Just a few (Safety) Tips
Actually I only have 1 major one: Lock your door! Just a month or so ago, a young nurse was stabbed in Chiba Prefecture after failing to lock the door behind her when she came home from work. Especially if you live in the countryside, everyone will know where you live, and even in a bigger city you will be so recognizable that people around will come to know where you come and go everyday. In my town, I live right in the center and everyone knows my apartment. One time a guy that apparently thought I was attractive came out of a bar near my house, followed my tracks in the snow, and knocked on my door (shiver). Another time, a group of drunk men came in the middle of the night and tried to open my door, and when they found it locked they shoved a slice of cheesecake in the mail slot. Children will also come and randomly pull on your door, I’ve had one come in my house while I was in the shower! So click the lock as soon as you walk inside, every time.

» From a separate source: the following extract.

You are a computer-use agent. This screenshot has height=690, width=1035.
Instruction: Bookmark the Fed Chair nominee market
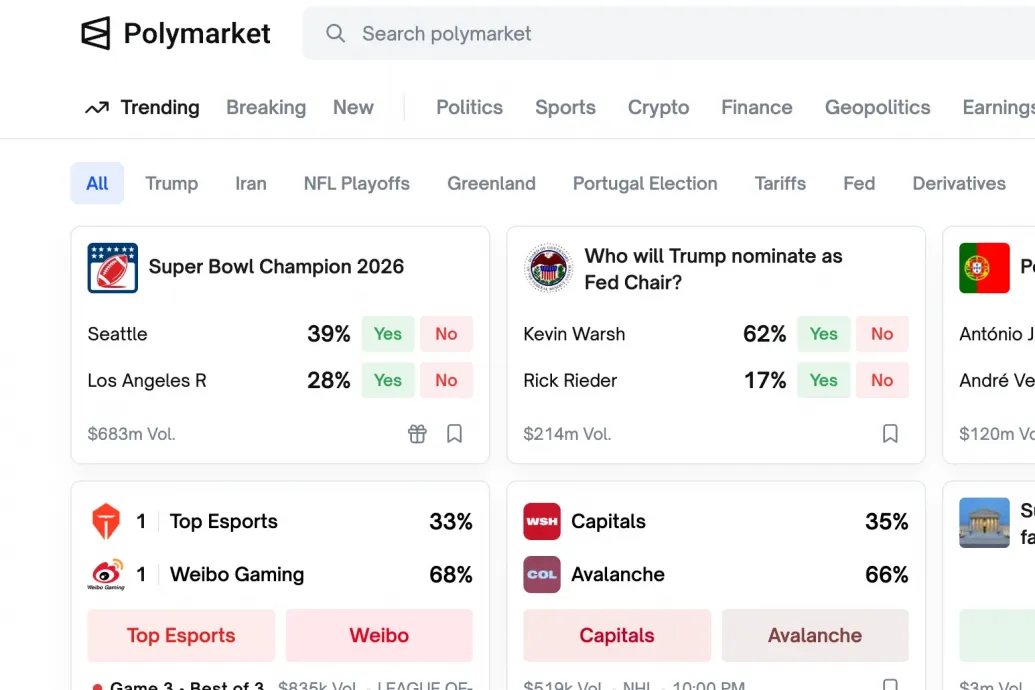(x=890, y=434)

Another thing I can think of is, of course, be careful walking alone, especially when intoxicated, especially in Susukino. Recently, some women have been mugged returning home to their apartments in Sapporo. After a night out of drinking, have a friend go with you all the way to your house or where you are staying, or take a cab to the doorstep. The money is worth not having someone follow you there.
I do have one more piece of pretty good advice that I can offer any girl that comes and lives in Hokkaido: try to find a Japanese female friend who can either speak English or who will work hard to communicate well with you to always just be a phone call away at any time to help if you have a problem. This can be someone from your work-place or a female friend your age, but most JETs swear by some “Japanese mother” that they have somehow obtained. I’m certain that if you are receptive, there will be several nice Japanese ladies lining up to take you under their wing.

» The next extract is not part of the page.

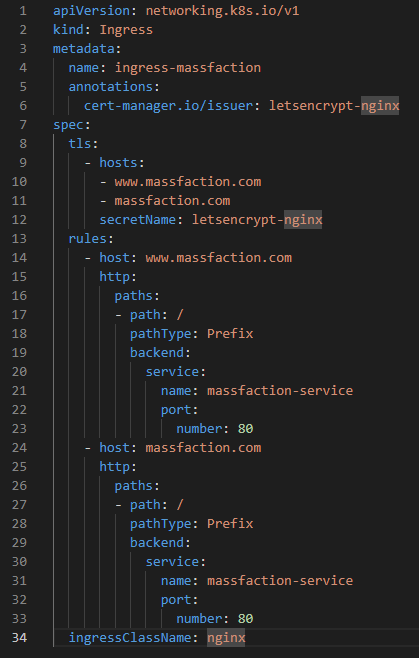This screenshot has width=419, height=658.
Task: Click the tls key on line 8
Action: (x=80, y=144)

Well, this has gotten quite long. Having written all this, basically in one sitting, rather stream of consciousness-style, and having mostly focused on things I wished someone would have told me when I was at the point that you are, I have most indubitably left out something you might like to know. Hopefully we may have covered it during discussion time in the workshop (if there was any…) but if not, go ahead and e-mail me, I’ll try to help you find an answer if I can! Also, we are lucky to have an amazing P.A. Holly Long, who collaborated to help me gather as much accurate and specific information as possible for this workshop because she personally believes Women’s Health is incredibly important. If you find yourself in a situation in which you have important questions or need some assistance, contact Holly; she says she will do all she can to help! (Plus, she is bound by a confidentiality agreement, so don’t be shy!) Enjoy your time in Hokkaido, Girls!